Let us make a distinction between different mental health professions. A psychiatrist is an actual medical doctor who diagnoses mental health problems, is able to write out prescriptions, and has some training in providing talk therapy (i.e., psychotherapy, CBT). They have a strong background in biology and neurochemistry.

A psychotherapist can be a medical doctor, but it is not a requirement. They are trained to deliver a specific type of talk therapy, often in the form of psychoanalysis. While a clinical psychologist is very effective at what they do, they are not medical doctors. As a result, in most states they are not able to prescribe medications. Their expertise lies in offering practical advice for coping with psychological conditions, but they are not typically trained in psychotherapy.
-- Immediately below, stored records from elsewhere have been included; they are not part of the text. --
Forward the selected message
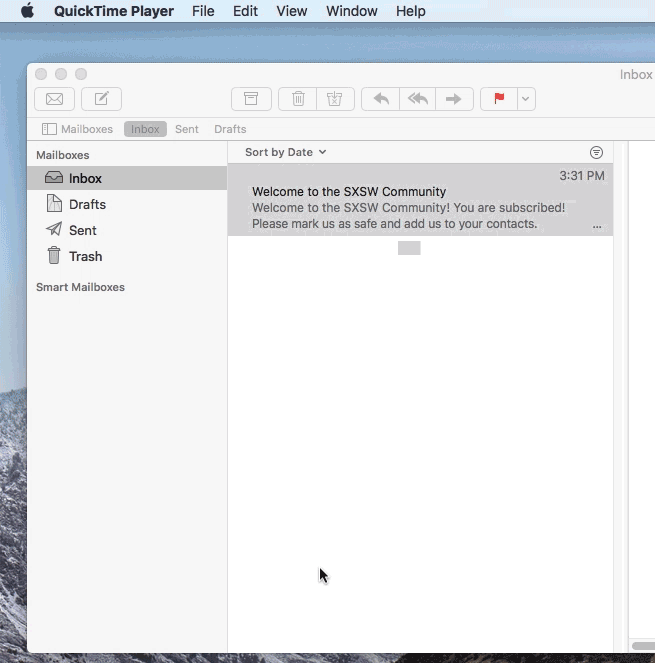 tap(453, 99)
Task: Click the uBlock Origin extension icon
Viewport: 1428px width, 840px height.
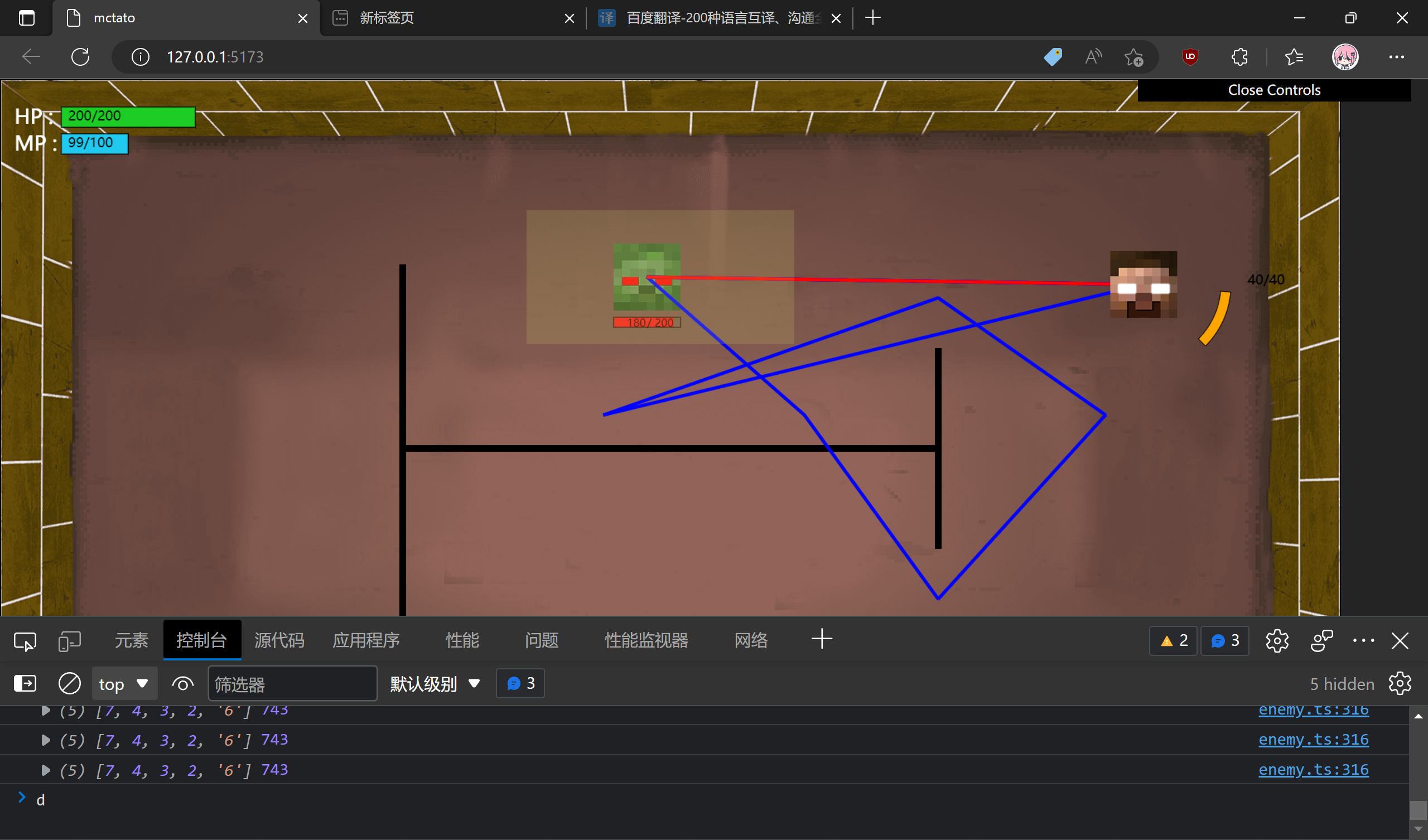Action: pos(1189,57)
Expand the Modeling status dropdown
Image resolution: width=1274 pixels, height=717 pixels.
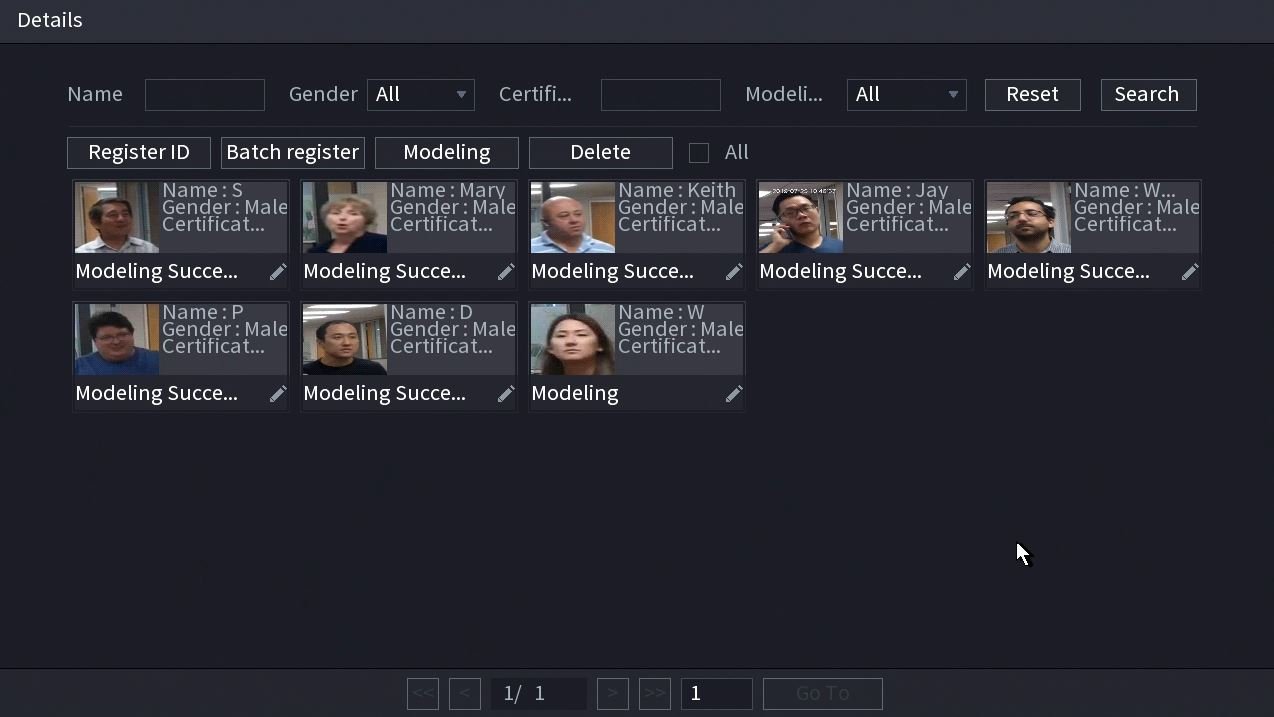pos(906,95)
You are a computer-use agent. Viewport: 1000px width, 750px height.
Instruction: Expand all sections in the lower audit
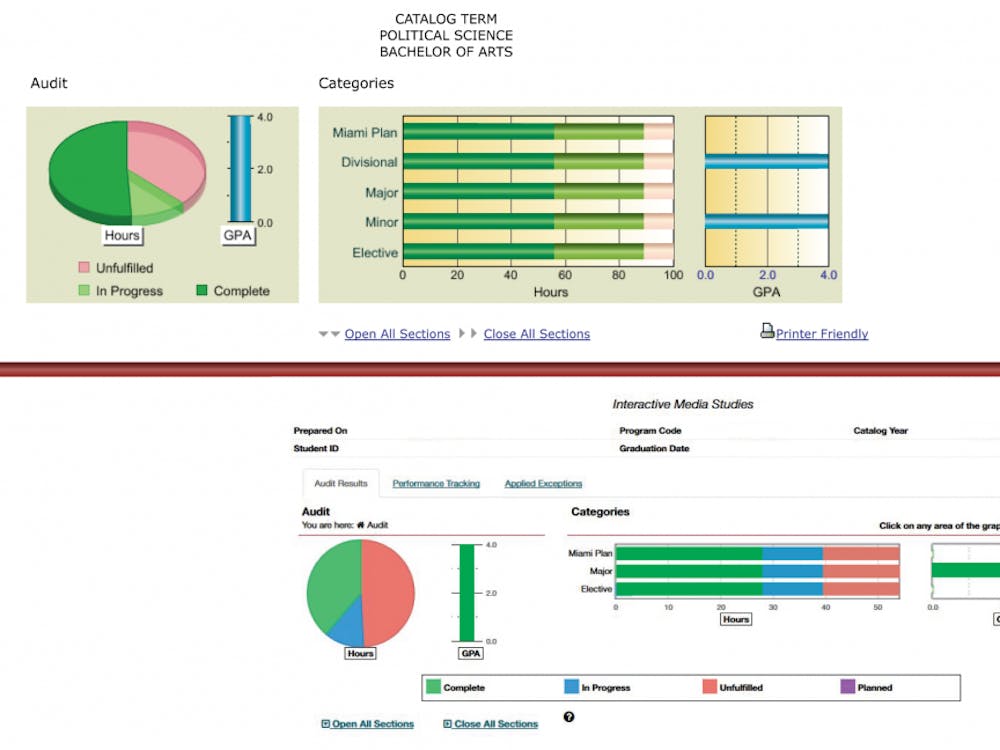tap(372, 724)
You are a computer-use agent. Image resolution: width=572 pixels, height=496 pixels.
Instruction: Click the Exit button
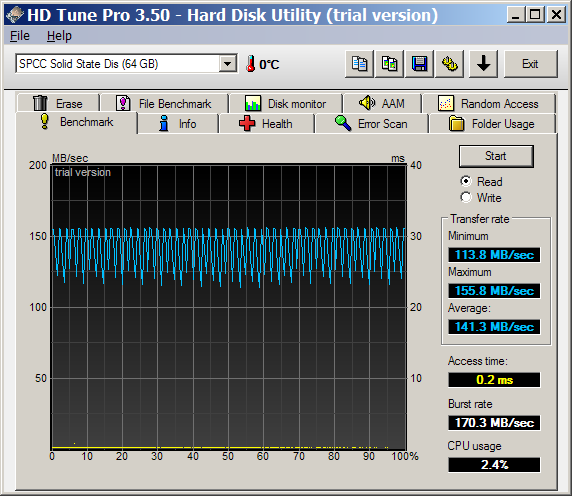click(531, 64)
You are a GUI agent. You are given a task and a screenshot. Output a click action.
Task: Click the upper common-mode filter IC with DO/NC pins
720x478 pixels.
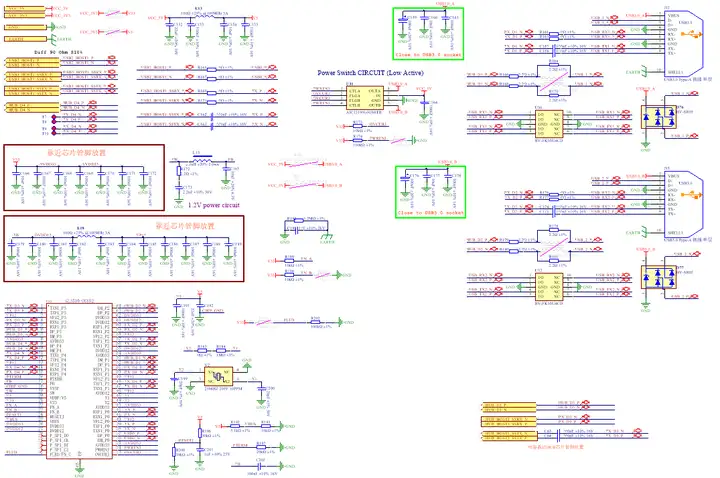coord(549,124)
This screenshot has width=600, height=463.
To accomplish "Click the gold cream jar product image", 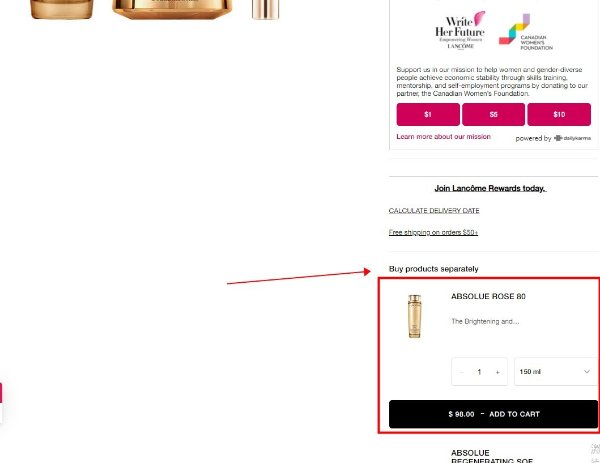I will (172, 9).
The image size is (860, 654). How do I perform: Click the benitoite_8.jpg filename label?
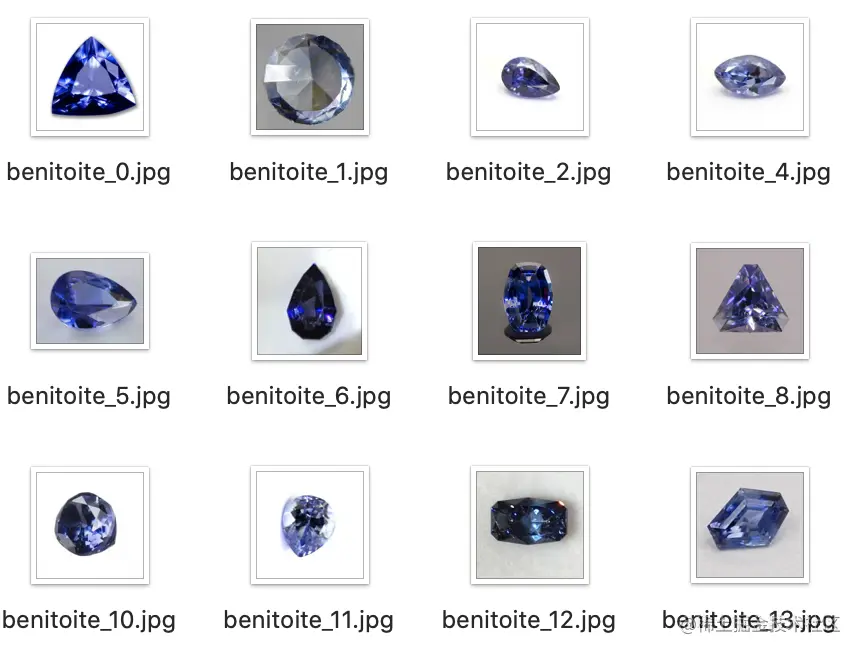click(749, 397)
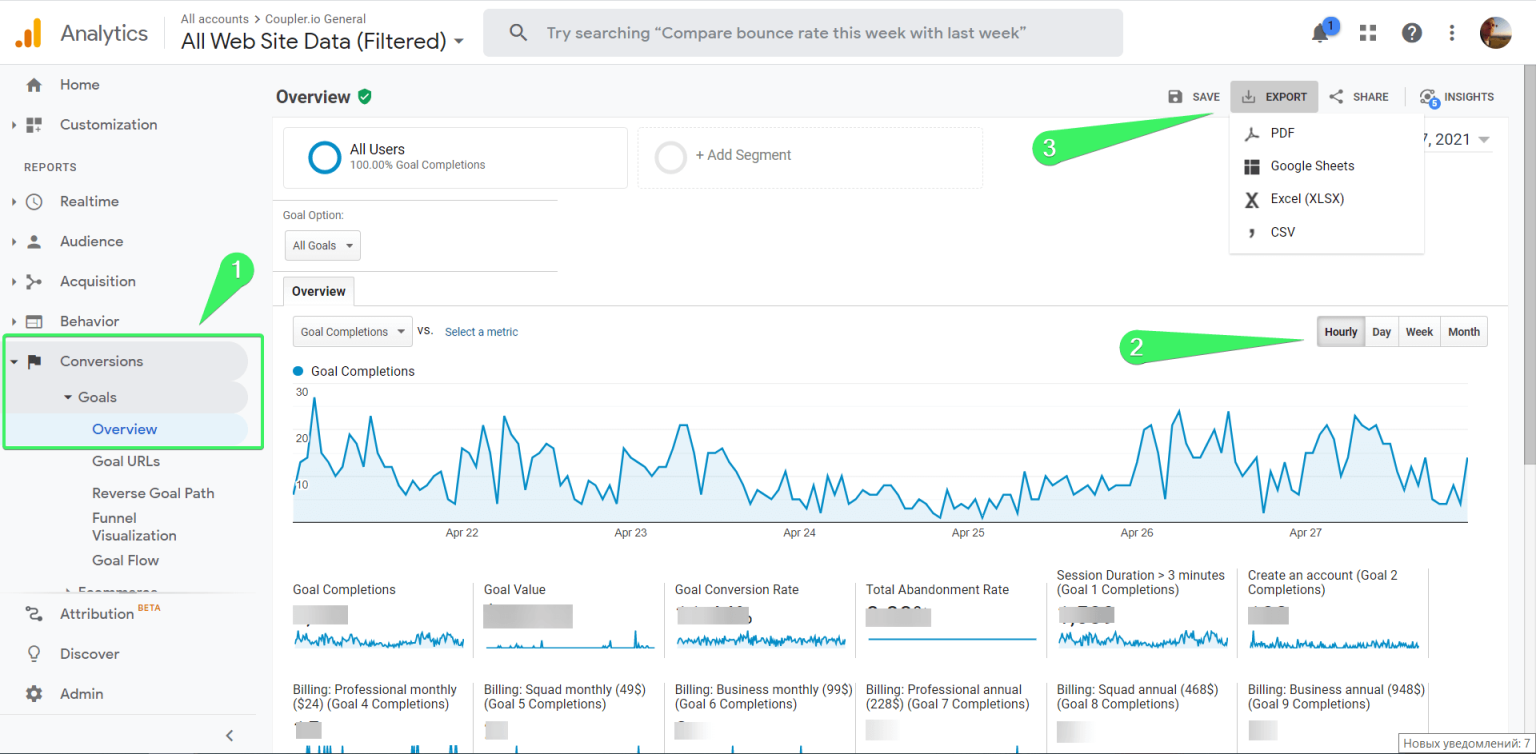1536x754 pixels.
Task: Open the notifications bell
Action: click(1318, 31)
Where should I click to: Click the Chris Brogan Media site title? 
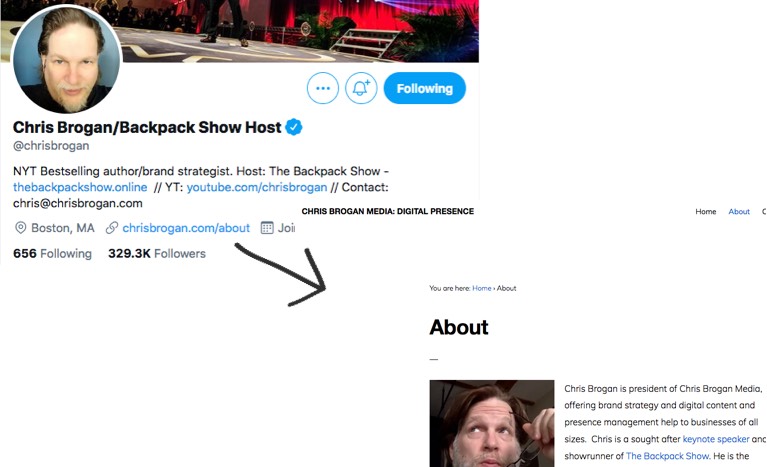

OCD Is Not about Being a Neat Freak

Obsessive-Compulsive Disorder OCD Writing

Here are some interesting facts about mental illness, according to Hollywood. Obsessive-compulsive disorder OCD writing links the condition to being obsessively tidy. Of course, this is completely false.

In reality, OCD involves constantly dwelling on irrationally intrusive, horrifying and thoroughly distressing thoughts (the obsessive component) and feeling the need to take part in rituals in order to counteract this (the compulsive element). While somebody who has a fear of uncleanliness could very well be suffering from OCD, it is generally linked to an irrational intrusive thought like, "If I don't wash the floor 6 times, my wife will contract a deadly germ" and not "I just love when my floor sparkles at all times." In most cases, OCD is not even connected to cleaning things. It could be able the need to zip and unzip your jacket 20 times or turn the door knob a defined number of times before you leave even when you know it is securely locked.

Mental Illness Cannot Be Cured by a Rousing Speech or Love

Key to curing depression is through an inspirational speech

In Hollywood, the key to curing depression or even an addiction is through an inspirational speech or finding a partner who can relate perfectly to your struggles. Somehow falling in love or being told to believe in yourself is better than any therapy or medication. Of course, this is pure nonsense. Consider the case of Charles Xavier in X-Men: Days of Future Past. At one point he is a full-blown substance abuser until one major event changes everything. He returns to being his normal self without nary an explanation for how he managed to get over his addiction.

Such portrayals imply that addictions can be overcome without any effort and even seems to suggest that true addicts are lazy or have major character flaws rather than recognizing that an addiction is a genuine illness, often with tragic results.